- EXERCISE: Pick out each line in the records below that contains the word "Task", and copy those lines in full.

-=-=-=-=-

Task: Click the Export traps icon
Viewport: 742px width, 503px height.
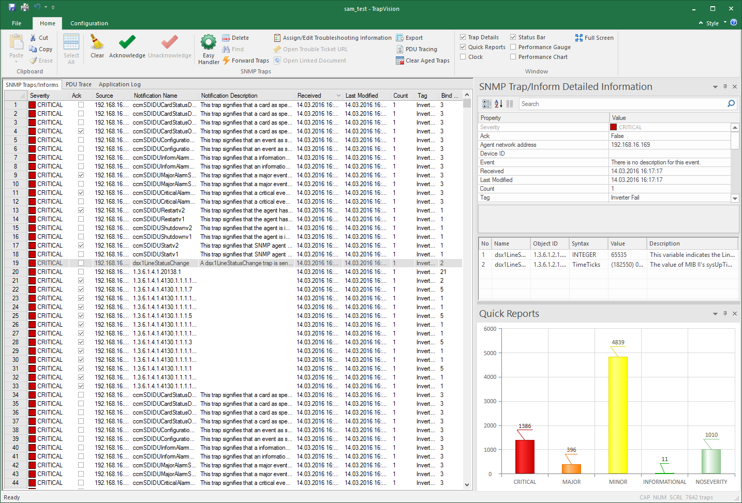Action: [x=400, y=38]
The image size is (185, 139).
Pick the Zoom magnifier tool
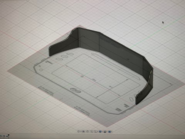click(91, 132)
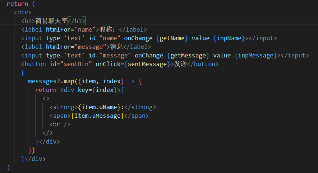Click the opening empty fragment tag
Screen dimensions: 318x173
(46, 99)
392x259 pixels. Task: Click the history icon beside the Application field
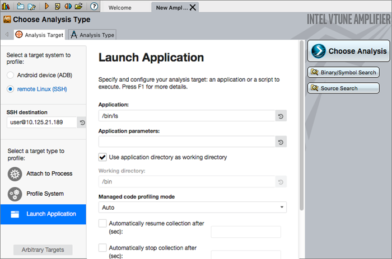(281, 116)

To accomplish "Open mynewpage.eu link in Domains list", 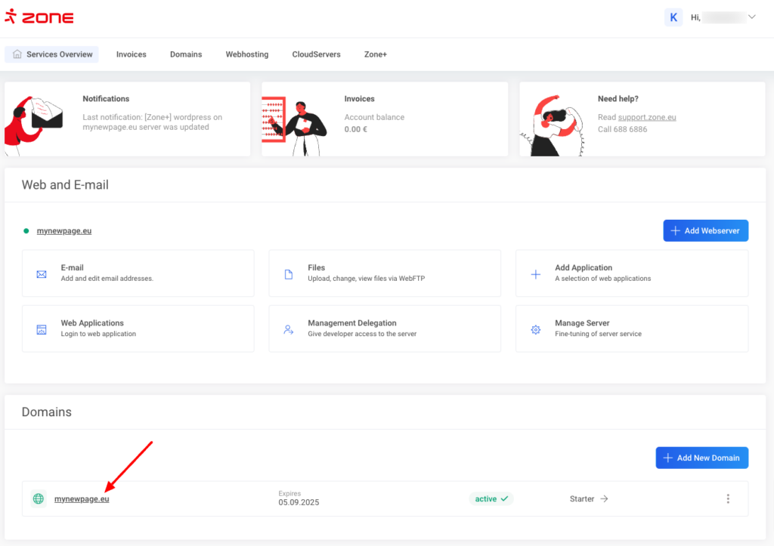I will (x=82, y=499).
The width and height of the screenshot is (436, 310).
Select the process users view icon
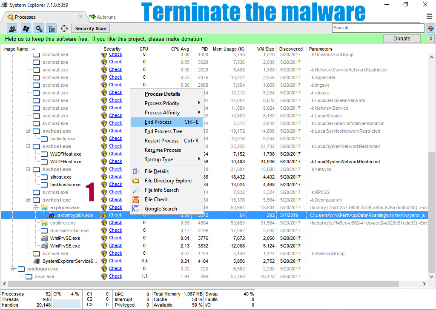tap(12, 28)
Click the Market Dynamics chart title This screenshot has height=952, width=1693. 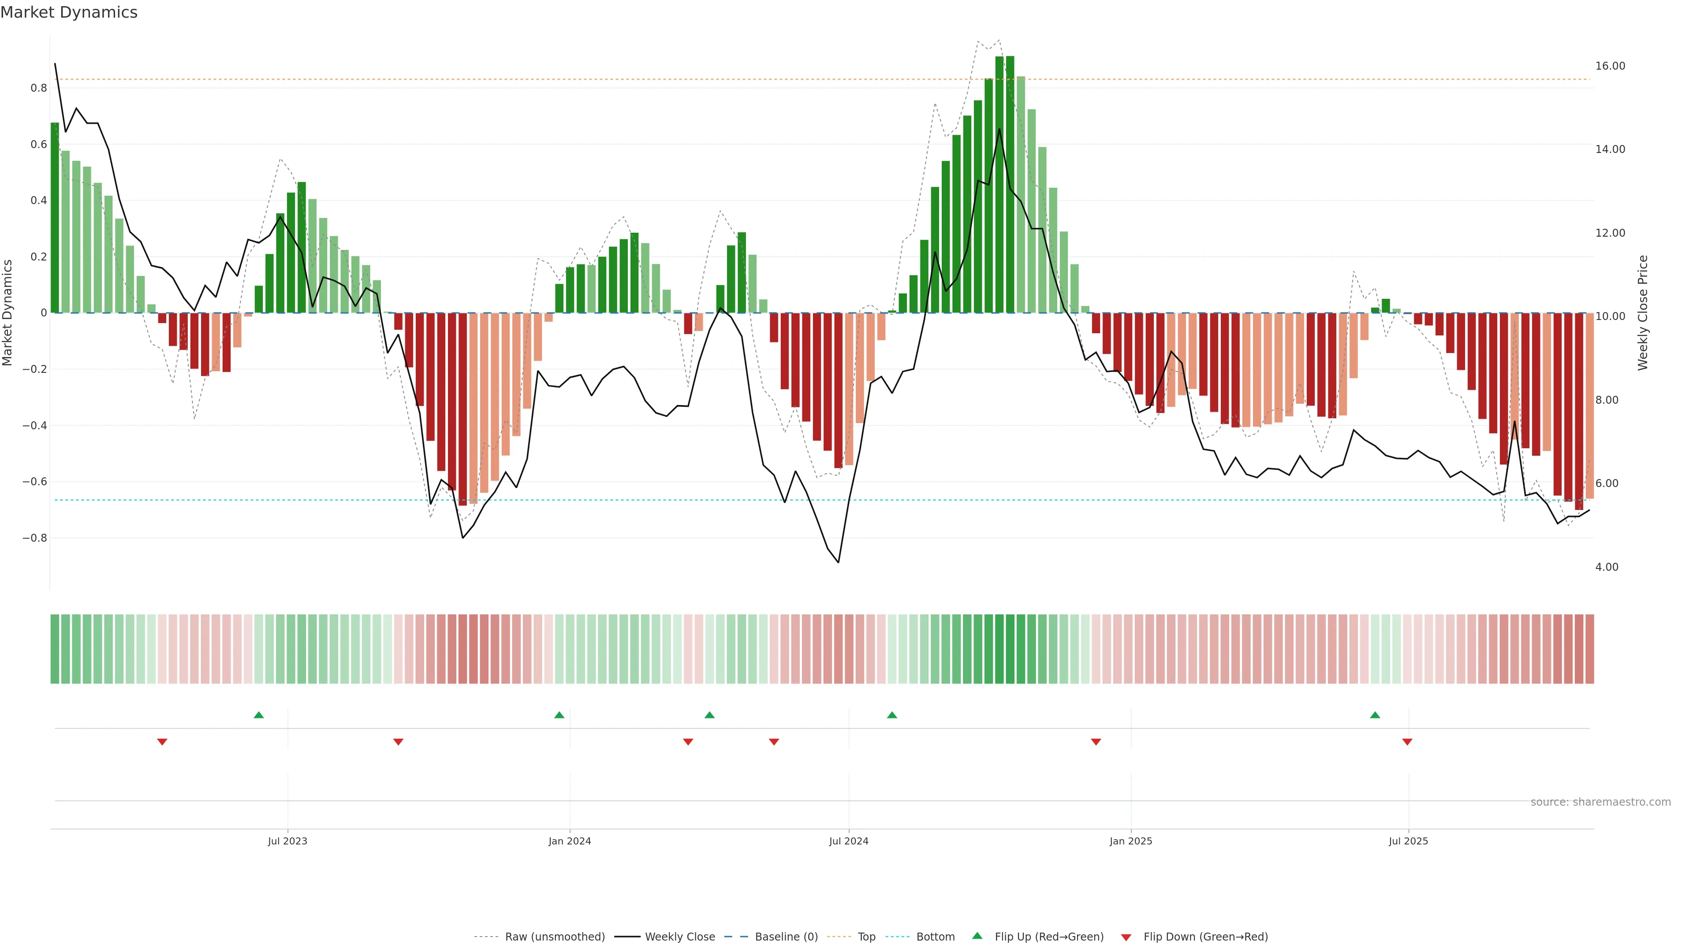click(69, 12)
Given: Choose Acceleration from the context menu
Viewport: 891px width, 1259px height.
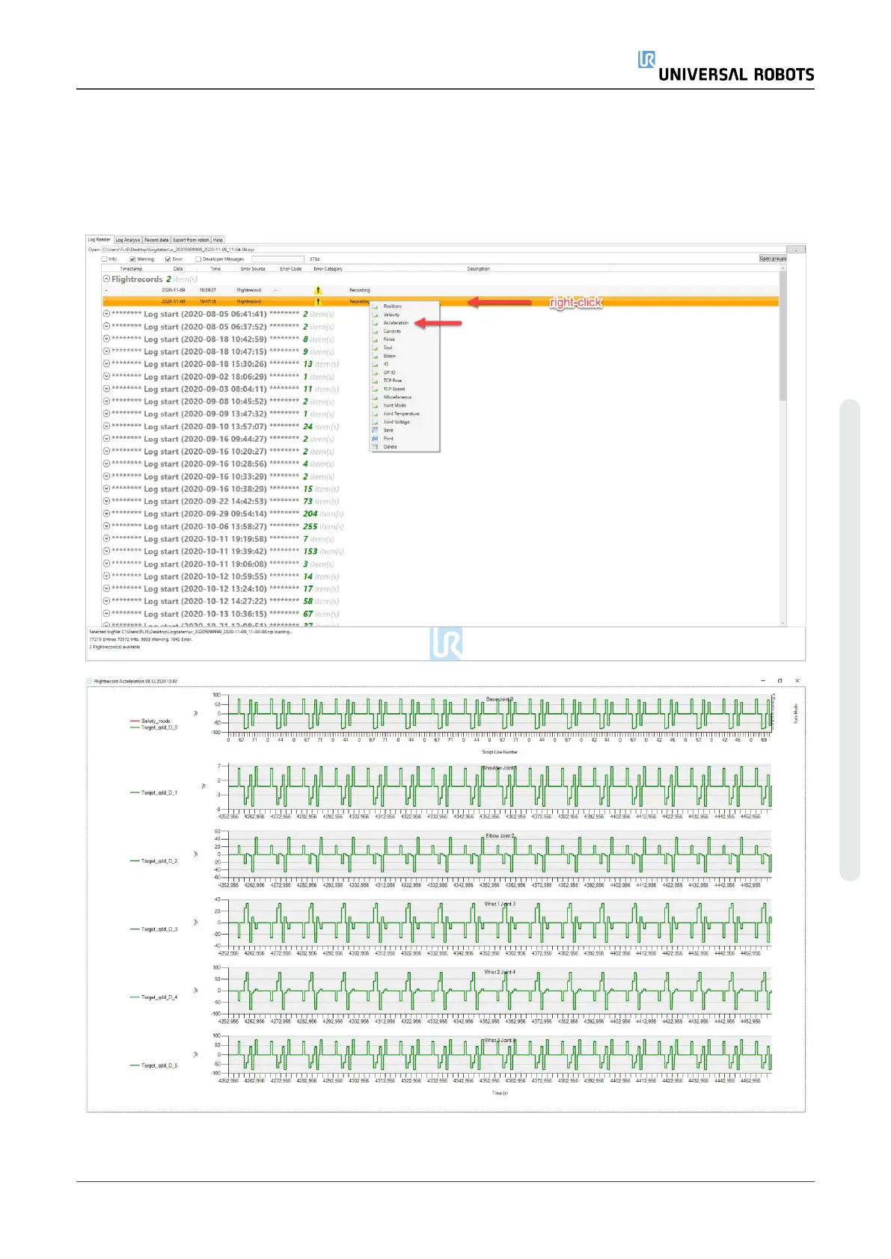Looking at the screenshot, I should tap(396, 323).
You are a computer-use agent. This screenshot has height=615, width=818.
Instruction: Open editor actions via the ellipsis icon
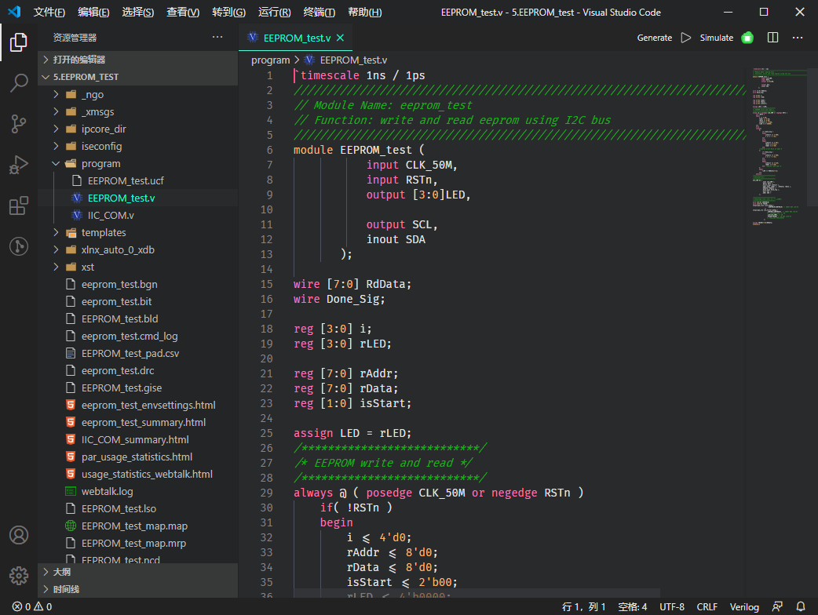coord(797,37)
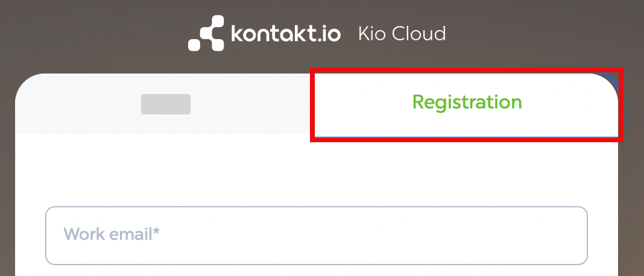Screen dimensions: 644x276
Task: Click the kontakt.io wordmark text
Action: click(x=286, y=33)
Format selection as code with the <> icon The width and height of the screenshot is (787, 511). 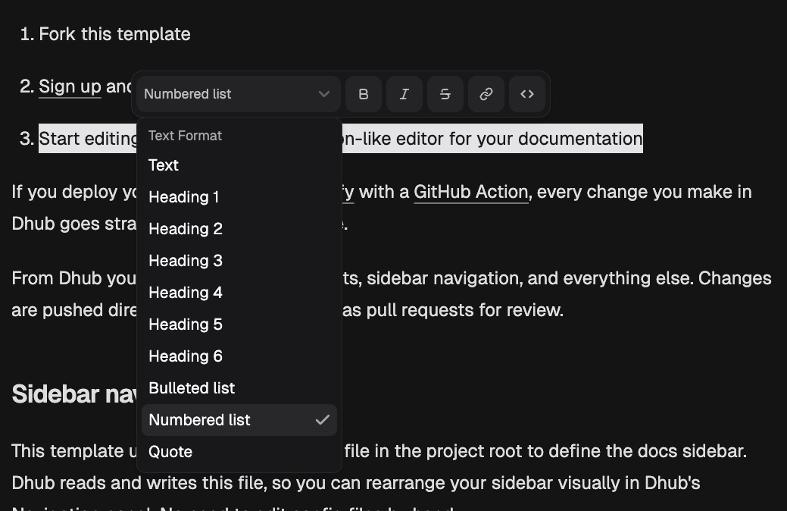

-=-=-=-=-

- CORRECT RESULT:
Task: Click the Export traps icon
392x259 pixels. Task: Click the history icon beside the Application field
Task: Click the kontakt.io wordmark text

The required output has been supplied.